According to him, such claimants went to court and always succeeded in getting default judgements against the state because whenever they went to court, there was no representation for the state.
Mr Justice Apau lamented that contrary to the law, which states that affected persons had six months from the publication of a takeover to make claims and that after the six months no other person could make a claim, there were a good number of cases before the commission in which persons had gone to court years after a takeover and still managed to get judgements in their favour.
Due to this, he said, the national kitty had developed leakages through which money was thrown out as judgement debts paid to alleged claimants.
He, therefore, urged state bodies to take current actions that would not lead to anyone going to court to illegally secure judgement in the future.
Koforidua Polytechnic Rector
Mr Justice Apau said this when the Rector of the Koforidua Polytechnic, Professor Reynolds Okai, appeared before the commission regarding the payment of compensation to affected persons in relation to the 78-acre land the school occupies.
Prof. Okai told the commission that in 2001, the government, through the Eastern Regional Co-ordinating Council, set up a site acquisition committee to work on the modalities to acquire the land and that in 2010 the Land Valuation Division wrote to the school that out of a number of claimants, the list had been scaled down to five.
Out of the five, he said, two had been paid compensation totalling GH¢293,000, while compensation for the rest was still being processed.

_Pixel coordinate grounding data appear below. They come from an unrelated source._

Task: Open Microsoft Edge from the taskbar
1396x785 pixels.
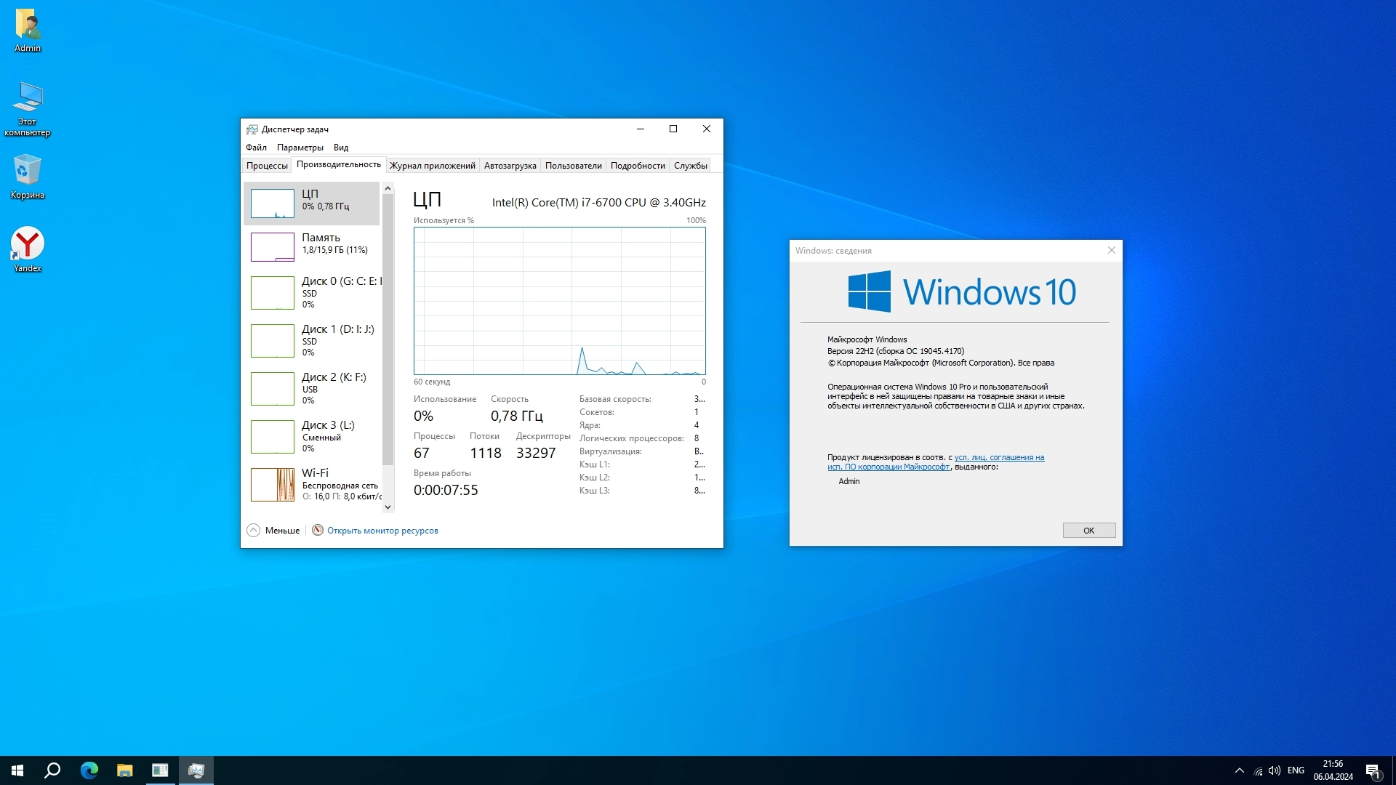Action: [x=89, y=770]
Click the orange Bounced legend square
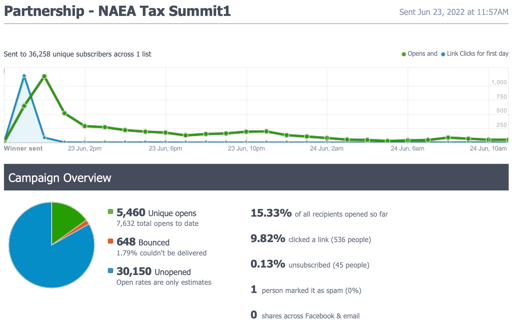Viewport: 517px width, 331px height. click(x=110, y=241)
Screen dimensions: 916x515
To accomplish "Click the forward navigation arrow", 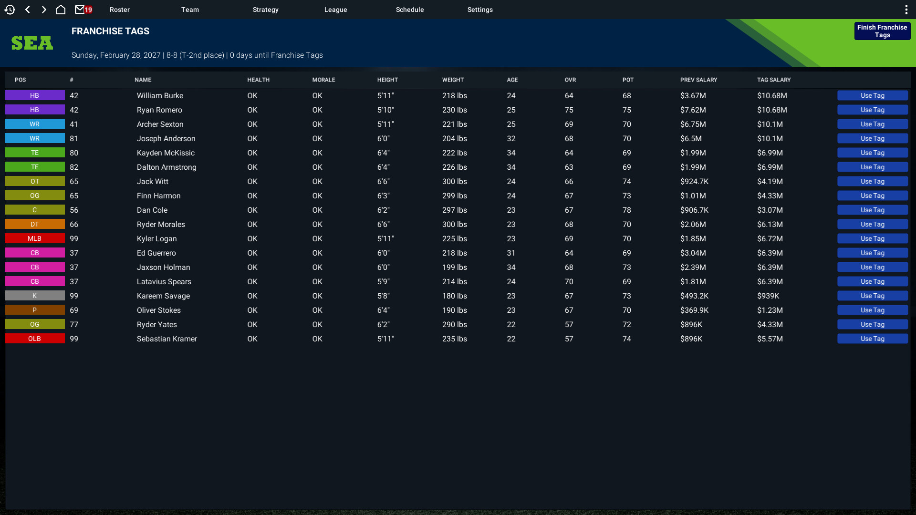I will click(x=44, y=9).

He said so far the school had successfully fenced the entire property and that there were no encroachers, save one woman who maintained that she would not move from the place until her compensation had been paid, adding that recently she informed the school authorities that they could not pull down her mud house on the land.
He named one of those who had been paid compensation as Madam Akua Odeibea, whose money was collected by Comfort Aboagye who had deposed in an affidavit that she, Madam Akua Odeibea, was the same as Comfort Aboagye.
That drew the attention of the sole commissioner, who wondered how the two persons could be the same when they had presented different dates of birth. It was that which drew his comments for state bodies to ensure they had sealed off all deals to forestall future judgement debts.
But Prof. Okai said the rest of the land was vested in the New Juaben Municipal and the Akwapim North District assemblies and that the Koforidua Polytechnic had formally written to those assemblies to exclude the polytechnic from paying compensation.
But Mr Justice Apau countered that, saying assemblies did not own land and, therefore, it would be prudent for the school to deal with the individuals or families behind the land to ensure that no descendants of those concerned would raise any issue against the state.